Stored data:

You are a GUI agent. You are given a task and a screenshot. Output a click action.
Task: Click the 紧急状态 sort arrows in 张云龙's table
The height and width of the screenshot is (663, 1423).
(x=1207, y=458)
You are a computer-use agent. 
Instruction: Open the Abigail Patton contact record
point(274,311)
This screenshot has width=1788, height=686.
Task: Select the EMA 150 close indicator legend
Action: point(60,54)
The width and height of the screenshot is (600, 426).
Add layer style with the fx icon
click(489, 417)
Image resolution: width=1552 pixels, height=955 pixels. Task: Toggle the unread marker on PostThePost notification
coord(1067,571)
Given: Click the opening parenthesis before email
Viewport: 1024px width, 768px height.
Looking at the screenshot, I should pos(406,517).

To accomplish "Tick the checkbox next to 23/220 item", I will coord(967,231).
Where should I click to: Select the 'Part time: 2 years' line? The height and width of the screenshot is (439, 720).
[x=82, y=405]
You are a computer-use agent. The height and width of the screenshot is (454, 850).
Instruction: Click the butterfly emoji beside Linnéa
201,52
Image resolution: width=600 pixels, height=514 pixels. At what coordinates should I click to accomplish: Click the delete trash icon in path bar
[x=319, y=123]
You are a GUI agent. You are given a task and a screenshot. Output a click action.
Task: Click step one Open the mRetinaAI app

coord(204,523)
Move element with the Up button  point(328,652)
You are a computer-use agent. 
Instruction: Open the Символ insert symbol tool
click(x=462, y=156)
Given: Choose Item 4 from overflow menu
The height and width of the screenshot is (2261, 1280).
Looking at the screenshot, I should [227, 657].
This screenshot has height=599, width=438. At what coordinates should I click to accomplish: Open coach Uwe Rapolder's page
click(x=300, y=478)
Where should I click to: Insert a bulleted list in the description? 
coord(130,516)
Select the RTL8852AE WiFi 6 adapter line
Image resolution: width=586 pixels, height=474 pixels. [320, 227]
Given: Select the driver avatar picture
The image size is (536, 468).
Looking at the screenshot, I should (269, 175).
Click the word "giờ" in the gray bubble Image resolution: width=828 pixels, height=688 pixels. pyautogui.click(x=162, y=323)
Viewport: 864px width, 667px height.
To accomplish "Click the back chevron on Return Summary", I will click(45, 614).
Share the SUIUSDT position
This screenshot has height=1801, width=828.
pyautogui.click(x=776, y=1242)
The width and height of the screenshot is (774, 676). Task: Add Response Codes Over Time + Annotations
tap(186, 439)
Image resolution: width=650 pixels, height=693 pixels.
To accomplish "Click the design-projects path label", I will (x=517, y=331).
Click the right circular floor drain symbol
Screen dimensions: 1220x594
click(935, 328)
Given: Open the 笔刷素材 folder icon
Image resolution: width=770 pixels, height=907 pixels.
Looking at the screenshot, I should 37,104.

**Your assignment:**
Once the line with "This screenshot has height=1801, width=828." is found in the records above, print exactly that line and every line after it through the line with "Image resolution: width=650".

**Solution:**
This screenshot has height=1801, width=828.
pyautogui.click(x=776, y=1242)
The width and height of the screenshot is (774, 676). Task: Add Response Codes Over Time + Annotations
tap(186, 439)
Image resolution: width=650 pixels, height=693 pixels.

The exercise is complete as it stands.